Our culture is obsessed with how we label ourselves, particularly how we label ourselves sexually. When we “discover” a friend is gay, it warrants responses that claim either that our speculations have been confirmed, or that we had no idea. Another label to be stitched onto the collar of a particular open-minded group is “polyamory.” The concept of polyamory is as fluid as the sexual lives of those who go by this label.

In the book The Ethical Slut, which is seen by some as a manifesto of modern, liberal sexual identities, Dossie Easton and Catherine A. Listz comment on the vagueness of the concept of polyamory. “Some feel that polyamory includes all forms of sexual relationships other than monogamy, others restrict it to committed love relationships (thereby excluding swinging, casual sexual contact and other forms of intimacy).”

Self-described polyamorist Matthew* describes it similarly. “Although people debate what the term actually means I wonder if polyamory even needs a name. It’s like atheism – it’s the absence of something and in this case, it’s the absence of monogamous fences or boundaries. Each person will have his or her own subjective interpretation about what polyamory is, but I have always understood it as that lack of physical ownership in a relationship. We’ve been conditioned by society to feel territorial over our partner’s body. It’s a removal of that body territorial idea. I had known about the concept for some time while at school and because I was young and in a full-on relationship I was very intrigued by the idea.”

Rebecca*, another practicing polyamorist, commented further on the topic. “We don’t view either polyamory or monogamy as better or worse, it is just about trying to conduct relationships in ways that are fulfilling and well-suited to different people. The concept of polyamory is well-suited for people who value independence and autonomy within relationships. For me, it was really nice being able to conduct myself independently from my boyfriend at times.

“Polyamory is really important for acceptance, open-mindedness and not projecting values about love and relationships and sexuality onto your partner. I also found it to be really helpful for me as well when I broke up with my boyfriend. His being with other women after we broke up held no symbolism for me of his moving on or being over our relationship.”

The Roots

While the roots of polyamory are both intertwined and far-reaching, some view this lifestyle as first being practiced in between the late 1840s and 1870s. In a 300-large commune called Oneida, based in upstate New York, a Christian minister named John Noyes pushed the boundaries of both the law and the traditional ideas of marriage in an experiment known as a “complex marriage.” The complex aspect of the marriage involved all members of the commune being considered as married to each other.

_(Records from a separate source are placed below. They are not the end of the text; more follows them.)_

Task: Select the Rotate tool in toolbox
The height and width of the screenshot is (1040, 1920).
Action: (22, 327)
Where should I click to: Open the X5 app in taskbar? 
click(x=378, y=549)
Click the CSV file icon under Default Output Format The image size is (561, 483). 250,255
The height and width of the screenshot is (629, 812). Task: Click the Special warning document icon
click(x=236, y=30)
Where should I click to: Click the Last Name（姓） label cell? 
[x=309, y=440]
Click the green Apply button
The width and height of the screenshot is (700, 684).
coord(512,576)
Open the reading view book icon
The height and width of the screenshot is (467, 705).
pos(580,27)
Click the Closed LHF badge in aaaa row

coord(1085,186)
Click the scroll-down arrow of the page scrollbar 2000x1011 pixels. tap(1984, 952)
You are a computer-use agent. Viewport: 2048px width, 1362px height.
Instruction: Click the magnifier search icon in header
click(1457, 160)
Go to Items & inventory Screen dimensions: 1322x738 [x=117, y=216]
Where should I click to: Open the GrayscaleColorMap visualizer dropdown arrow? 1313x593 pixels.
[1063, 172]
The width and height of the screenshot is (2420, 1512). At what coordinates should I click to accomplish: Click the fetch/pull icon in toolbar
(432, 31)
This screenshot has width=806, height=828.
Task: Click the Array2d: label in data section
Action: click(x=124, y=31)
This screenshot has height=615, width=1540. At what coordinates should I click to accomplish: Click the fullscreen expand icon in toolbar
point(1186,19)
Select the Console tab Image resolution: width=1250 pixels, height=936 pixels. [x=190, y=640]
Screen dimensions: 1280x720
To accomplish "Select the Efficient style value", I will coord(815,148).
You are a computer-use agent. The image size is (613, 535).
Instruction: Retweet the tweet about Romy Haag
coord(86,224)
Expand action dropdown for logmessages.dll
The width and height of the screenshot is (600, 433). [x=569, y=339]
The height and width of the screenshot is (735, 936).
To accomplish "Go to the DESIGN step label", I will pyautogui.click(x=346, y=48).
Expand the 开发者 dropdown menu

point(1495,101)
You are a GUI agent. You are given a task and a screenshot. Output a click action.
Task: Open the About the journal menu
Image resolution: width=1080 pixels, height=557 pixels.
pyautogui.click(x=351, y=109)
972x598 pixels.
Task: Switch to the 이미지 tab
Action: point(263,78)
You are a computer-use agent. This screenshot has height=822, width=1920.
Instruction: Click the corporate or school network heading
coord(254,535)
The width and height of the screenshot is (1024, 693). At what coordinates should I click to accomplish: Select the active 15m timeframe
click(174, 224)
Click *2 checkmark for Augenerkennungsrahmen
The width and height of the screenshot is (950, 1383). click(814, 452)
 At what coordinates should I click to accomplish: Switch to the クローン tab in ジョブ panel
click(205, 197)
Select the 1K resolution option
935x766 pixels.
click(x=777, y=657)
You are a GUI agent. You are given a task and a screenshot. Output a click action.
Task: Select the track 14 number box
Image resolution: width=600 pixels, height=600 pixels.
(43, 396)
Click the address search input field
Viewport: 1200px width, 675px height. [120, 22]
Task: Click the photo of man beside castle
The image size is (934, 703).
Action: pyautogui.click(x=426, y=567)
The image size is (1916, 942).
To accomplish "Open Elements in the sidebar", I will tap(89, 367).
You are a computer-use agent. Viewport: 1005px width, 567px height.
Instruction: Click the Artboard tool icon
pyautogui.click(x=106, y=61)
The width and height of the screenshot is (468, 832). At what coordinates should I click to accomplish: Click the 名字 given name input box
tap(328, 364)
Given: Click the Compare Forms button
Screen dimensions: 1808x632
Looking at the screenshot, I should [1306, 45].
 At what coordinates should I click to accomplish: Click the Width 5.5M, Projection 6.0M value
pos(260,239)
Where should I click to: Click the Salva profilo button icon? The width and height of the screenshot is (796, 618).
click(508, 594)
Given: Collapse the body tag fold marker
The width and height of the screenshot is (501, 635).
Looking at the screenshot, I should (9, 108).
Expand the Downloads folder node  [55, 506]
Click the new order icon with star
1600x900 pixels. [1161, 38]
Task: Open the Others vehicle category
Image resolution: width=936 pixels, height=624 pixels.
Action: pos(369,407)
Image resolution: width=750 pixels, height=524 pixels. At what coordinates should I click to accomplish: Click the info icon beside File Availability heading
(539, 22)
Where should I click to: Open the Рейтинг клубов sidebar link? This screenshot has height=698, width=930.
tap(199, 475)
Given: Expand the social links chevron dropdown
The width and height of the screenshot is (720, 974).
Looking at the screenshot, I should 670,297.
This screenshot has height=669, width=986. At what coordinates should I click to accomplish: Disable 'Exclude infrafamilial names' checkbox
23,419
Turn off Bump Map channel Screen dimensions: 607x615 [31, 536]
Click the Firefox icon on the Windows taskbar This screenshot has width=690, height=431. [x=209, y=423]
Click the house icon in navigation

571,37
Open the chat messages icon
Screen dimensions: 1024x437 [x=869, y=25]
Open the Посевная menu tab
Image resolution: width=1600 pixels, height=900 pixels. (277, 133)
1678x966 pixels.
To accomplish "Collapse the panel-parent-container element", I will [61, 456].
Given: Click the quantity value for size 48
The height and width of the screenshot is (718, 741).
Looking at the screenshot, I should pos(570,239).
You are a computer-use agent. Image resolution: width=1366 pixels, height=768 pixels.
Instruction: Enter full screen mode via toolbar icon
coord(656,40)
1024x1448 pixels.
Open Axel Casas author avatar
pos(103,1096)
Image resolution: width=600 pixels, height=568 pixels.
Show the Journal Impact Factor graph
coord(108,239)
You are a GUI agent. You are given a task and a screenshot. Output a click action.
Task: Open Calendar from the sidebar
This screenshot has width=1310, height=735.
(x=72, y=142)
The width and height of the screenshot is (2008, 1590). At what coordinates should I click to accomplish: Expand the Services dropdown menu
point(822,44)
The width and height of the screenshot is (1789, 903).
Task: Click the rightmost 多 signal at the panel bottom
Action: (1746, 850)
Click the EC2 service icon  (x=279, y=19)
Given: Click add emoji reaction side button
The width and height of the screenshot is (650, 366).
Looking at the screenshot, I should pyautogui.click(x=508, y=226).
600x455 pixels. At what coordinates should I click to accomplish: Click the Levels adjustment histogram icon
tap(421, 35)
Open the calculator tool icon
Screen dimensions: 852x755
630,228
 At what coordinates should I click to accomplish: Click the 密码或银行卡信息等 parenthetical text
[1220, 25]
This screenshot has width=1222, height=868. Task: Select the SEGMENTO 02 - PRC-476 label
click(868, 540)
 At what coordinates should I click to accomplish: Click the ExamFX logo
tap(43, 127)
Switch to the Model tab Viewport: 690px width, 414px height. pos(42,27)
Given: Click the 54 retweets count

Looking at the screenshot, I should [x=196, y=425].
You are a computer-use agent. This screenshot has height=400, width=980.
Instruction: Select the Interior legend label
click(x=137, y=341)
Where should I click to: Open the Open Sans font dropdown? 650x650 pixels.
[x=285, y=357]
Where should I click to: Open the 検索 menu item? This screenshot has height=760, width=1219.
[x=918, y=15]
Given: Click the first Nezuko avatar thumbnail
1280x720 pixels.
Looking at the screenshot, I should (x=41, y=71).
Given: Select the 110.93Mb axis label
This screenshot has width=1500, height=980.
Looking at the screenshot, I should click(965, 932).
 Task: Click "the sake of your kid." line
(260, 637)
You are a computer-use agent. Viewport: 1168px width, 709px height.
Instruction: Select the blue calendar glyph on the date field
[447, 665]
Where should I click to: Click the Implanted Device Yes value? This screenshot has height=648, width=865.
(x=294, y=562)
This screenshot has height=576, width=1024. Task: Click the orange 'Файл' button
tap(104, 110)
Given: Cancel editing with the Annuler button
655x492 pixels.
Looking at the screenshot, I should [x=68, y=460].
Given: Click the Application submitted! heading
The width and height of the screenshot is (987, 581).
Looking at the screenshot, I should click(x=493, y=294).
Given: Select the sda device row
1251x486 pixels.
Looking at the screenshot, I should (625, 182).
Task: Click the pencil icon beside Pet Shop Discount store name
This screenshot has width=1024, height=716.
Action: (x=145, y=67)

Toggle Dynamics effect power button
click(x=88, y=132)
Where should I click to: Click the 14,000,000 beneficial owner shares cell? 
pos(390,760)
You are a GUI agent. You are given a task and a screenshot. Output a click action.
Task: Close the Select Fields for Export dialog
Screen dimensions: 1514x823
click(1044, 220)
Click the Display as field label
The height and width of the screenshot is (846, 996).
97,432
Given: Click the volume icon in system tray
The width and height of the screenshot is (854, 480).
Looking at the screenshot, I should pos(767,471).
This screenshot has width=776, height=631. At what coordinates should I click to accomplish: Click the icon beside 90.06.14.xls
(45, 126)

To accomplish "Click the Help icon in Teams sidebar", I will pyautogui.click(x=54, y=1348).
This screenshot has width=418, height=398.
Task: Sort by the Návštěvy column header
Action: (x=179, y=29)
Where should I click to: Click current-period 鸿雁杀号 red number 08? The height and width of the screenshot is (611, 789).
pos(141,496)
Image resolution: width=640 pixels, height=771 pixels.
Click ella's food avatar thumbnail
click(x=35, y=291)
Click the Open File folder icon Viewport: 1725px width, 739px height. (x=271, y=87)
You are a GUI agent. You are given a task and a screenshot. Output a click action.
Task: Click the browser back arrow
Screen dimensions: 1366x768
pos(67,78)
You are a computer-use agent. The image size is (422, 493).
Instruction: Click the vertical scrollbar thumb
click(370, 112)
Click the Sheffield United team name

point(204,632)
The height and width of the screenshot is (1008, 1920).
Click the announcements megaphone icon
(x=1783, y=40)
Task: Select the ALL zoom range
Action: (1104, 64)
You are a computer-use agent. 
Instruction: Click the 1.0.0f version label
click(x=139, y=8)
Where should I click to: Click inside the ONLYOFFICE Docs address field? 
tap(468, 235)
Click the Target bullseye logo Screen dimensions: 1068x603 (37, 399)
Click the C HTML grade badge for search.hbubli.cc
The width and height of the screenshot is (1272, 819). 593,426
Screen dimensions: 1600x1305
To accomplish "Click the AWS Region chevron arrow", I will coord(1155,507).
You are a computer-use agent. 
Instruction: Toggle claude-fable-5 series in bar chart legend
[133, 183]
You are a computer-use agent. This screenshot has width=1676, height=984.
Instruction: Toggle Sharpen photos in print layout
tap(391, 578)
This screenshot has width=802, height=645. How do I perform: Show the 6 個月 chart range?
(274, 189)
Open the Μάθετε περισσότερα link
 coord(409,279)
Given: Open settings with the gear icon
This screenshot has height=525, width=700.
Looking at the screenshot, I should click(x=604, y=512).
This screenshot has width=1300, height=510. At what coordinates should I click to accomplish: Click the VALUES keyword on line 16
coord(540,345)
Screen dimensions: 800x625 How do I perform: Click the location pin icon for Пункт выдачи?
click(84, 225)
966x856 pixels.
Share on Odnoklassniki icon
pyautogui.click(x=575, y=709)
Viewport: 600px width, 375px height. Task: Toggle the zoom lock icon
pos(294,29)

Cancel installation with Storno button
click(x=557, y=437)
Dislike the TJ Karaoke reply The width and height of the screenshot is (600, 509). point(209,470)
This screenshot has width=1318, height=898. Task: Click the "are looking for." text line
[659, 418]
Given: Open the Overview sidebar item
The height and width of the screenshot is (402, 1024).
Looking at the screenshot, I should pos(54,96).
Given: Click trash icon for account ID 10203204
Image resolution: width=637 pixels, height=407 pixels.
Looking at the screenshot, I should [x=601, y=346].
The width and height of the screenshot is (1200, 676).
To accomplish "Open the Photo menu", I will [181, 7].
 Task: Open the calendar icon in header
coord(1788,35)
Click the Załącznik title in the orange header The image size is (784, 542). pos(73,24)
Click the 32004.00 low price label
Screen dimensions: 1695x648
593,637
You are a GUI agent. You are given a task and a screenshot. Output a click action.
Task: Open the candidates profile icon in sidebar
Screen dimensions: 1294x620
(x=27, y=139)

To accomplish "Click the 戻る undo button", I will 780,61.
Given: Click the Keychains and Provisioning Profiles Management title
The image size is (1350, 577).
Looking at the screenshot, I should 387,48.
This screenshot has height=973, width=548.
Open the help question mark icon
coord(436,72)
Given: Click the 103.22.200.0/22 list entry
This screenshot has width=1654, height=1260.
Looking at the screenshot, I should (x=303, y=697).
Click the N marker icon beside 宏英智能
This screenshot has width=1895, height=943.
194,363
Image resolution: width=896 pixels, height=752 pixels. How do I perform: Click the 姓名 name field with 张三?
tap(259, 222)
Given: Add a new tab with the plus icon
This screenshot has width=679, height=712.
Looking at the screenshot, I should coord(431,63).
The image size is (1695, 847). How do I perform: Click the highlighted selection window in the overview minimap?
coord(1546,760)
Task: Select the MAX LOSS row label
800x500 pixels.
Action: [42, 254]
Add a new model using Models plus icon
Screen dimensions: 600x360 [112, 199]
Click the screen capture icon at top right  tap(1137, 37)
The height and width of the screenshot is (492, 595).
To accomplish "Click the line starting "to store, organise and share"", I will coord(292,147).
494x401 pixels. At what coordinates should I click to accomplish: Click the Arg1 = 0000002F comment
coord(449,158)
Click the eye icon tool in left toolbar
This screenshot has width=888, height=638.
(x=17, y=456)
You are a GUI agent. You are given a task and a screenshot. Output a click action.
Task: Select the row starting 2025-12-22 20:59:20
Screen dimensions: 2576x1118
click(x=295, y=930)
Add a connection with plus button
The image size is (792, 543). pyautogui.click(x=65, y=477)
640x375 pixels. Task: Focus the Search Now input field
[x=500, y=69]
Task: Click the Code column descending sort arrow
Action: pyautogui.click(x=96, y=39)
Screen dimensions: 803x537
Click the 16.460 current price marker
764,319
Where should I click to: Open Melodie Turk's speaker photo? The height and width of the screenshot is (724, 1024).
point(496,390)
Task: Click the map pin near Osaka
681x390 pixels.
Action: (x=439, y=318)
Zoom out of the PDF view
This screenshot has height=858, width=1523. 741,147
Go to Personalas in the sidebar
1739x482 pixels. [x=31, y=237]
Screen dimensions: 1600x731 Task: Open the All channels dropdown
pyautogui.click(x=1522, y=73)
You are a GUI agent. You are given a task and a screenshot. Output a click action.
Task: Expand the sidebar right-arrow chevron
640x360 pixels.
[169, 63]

As Libby Copeland wrote in an article for Slate magazine titled “Making Love and Trouble,” “Noyes believed that sex was a kind of worship, and that in order to live without sin, men and women had to be free to worship all over the place with whoever they wanted.” Practices in the Oneidan commune included older women teaching men how to practice spiritual sex, men establishing their own birth control mechanism by learning to physically resist orgasms during intercourse, and Oneidan women generally only having sex with who they wanted (a type of sexual liberation for women almost unheard of during the 1880s).

Despite Noyes’ many ideological flaws – which included fantasising about and acting on eugenics and incest – his experimentations with complex marriage amounted to what Copeland describes as “remarkable progress for the women who lived there.”

Rachel* explained to me how having multiple relationships can be linked to feminism. “When these ideas of polyamory and feminism are linked, the most pertinent things that come to mind for me [are] agency and a challenge to the idea of possession – agency in the sense that this is a framework that acknowledges the breadth of females’ sexual and emotional complexity by allowing us to conduct and explore a range of relationship dynamics.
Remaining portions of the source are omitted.